A KOCHIA (KOCHIA SCOPARIA) BIOTYPE RESISTANT TO TRIAZINE AND ALS-INHIBITINGHERBICIDES

Authors: FOES, MATTHEW - UNIV OF ILLINOIS; LIU, LIXIN - UNIV OF ILLINOIS; STOLLER, EDWARD; WAX, LOYD; TRANEL, PATRICK - UNIV OF ILLINOIS

Submitted to: Weed Science
Publication Type: Peer Reviewed Journal
Publication Acceptance Date: 10/20/1998
Publication Date: N/A
Citation: N/A

Interpretive Summary: Several growers in Illinois have reported that several class of herbicides that normally control kochia in corn and soybean fields failed to give adequate control. This observation lead us to suspect that this kochia has developed resistance to the herbicides. We conducted greenhouse studies that confirmed the hard-to-control kochia was indeed resistant to the ALS (acetolactase synthase)-inhibiting herbicides imazethapyr, thifensulfuron, and chlorsulfuron as well as the photoythesis-inhibiting herbicide atrazine. Our lab studies proved that both resistances were due to changes at the sites of action in the plant that rendered the herbicides ineffective. Further studies using molecular techniques showed the exact locations on the genes that caused the changes in the enzymes at the sites of herbicide action. Results of the study provide valuable information to growers, extension personnel and researchers that are involved in resistance physiology and weed management.

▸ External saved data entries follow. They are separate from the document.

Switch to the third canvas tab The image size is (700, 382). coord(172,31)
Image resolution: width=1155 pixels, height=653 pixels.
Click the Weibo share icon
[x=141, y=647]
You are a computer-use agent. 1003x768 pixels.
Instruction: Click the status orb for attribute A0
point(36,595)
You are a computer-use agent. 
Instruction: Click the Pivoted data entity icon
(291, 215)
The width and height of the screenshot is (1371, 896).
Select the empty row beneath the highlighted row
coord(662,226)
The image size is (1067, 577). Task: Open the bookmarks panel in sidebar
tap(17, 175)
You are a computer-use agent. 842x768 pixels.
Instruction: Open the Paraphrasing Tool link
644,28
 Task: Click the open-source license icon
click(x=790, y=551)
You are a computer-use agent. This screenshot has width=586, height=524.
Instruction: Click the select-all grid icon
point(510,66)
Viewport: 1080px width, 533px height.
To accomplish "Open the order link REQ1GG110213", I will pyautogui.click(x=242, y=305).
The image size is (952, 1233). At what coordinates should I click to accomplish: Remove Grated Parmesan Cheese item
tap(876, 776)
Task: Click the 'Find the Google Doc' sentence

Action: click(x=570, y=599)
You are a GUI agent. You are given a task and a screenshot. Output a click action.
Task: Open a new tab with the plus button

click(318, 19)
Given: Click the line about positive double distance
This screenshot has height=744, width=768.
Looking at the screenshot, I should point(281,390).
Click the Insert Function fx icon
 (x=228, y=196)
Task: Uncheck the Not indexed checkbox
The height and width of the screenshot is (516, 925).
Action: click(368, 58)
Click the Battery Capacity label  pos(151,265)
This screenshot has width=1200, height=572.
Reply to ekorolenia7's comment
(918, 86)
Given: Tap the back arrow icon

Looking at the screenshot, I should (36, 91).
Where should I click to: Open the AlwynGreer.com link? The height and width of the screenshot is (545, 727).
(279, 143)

Technical Abstract: A kochia biotype from McDonough County, Illinois was suspected to be resistant to both triazine and acetolactate synthase-(ALS-)inhibiting herbicides. We performed greenhouse and laboratory experiments to confirm, quantify and determine the molecular basis of multiple herbicide resistance in this biotype. Whole plant phytotoxicity assays confirmed that the biotype was resistant to triazine (atrazine), imidazolinone (imazethapyr), and sulfonylurea (thifensulfuron and chlorsulfuron) herbicides. Relative to a susceptible kochia biotype, resistance to these herbicides ranged from 500- to >28,000-fold. The kochia biotype from McDonough County also displayed high levels of resistance (2000- to 9000-fold) to ALS-inhibiting herbicides in in vivo ALS enzyme assays, indicating that resistance to these herbicides was site-of-action mediated. Results from chlorophyll fluorescence assays indicated that triazine resistance was also site-of-action mediated. Foliar applications of atrazine had little or no effect on photosynthesis in the resistant biotype even when atrazine concentrations were several magnitudes higher than that needed to inhibit photosynthesis in the susceptible biotype. A region of the gene encoding the D1 protein of photosystem II and all of the open reading frame of the gene encoding ALS were sequenced and compared between the resistant and susceptible biotypes. Resistance to triazine and ALS-inhibiting herbicides int eh kochia biotype from McDonough County was conferred by, respectively, a glycine for serine substitution at residue 264 of the D1 protein and a leucine for tryptophan substitution at residue 570 of ALS.